— WHAT YOU WILL DO —
Copy out each line from the start of the material below until the line with "Zurück zu Allgemeine Themen (255, 2266)", that line included.

— DATA UNDER STUDY —
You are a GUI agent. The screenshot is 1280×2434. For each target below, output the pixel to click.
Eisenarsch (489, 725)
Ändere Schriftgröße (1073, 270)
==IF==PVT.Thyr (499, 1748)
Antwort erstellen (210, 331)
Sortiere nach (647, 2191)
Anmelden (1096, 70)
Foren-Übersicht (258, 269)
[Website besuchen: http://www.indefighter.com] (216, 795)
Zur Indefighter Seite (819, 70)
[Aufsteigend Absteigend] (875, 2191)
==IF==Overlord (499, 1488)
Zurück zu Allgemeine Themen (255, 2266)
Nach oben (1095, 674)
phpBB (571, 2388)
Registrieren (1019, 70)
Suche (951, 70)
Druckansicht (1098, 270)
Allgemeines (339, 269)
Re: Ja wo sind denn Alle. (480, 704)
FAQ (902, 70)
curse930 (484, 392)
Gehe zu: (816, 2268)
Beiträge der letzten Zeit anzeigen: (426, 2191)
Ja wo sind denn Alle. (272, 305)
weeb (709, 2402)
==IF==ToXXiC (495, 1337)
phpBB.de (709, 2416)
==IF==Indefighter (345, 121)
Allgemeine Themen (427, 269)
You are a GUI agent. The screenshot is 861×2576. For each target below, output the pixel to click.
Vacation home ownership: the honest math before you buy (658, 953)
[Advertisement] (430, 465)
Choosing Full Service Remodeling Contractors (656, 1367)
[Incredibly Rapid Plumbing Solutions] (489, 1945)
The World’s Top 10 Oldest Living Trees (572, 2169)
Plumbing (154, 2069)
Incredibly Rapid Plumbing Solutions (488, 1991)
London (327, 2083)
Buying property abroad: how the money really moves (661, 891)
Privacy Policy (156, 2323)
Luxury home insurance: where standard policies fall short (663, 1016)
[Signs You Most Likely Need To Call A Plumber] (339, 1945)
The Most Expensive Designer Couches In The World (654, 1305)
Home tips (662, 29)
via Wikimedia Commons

— EXERCISE RESULT —
You are a GUI agent. The screenshot is 1280×2434. For each target below, output the pixel to click.
Eisenarsch (489, 725)
Ändere Schriftgröße (1073, 270)
==IF==PVT.Thyr (499, 1748)
Antwort erstellen (210, 331)
Sortiere nach (647, 2191)
Anmelden (1096, 70)
Foren-Übersicht (258, 269)
[Website besuchen: http://www.indefighter.com] (216, 795)
Zur Indefighter Seite (819, 70)
[Aufsteigend Absteigend] (875, 2191)
==IF==Overlord (499, 1488)
Zurück zu Allgemeine Themen (255, 2266)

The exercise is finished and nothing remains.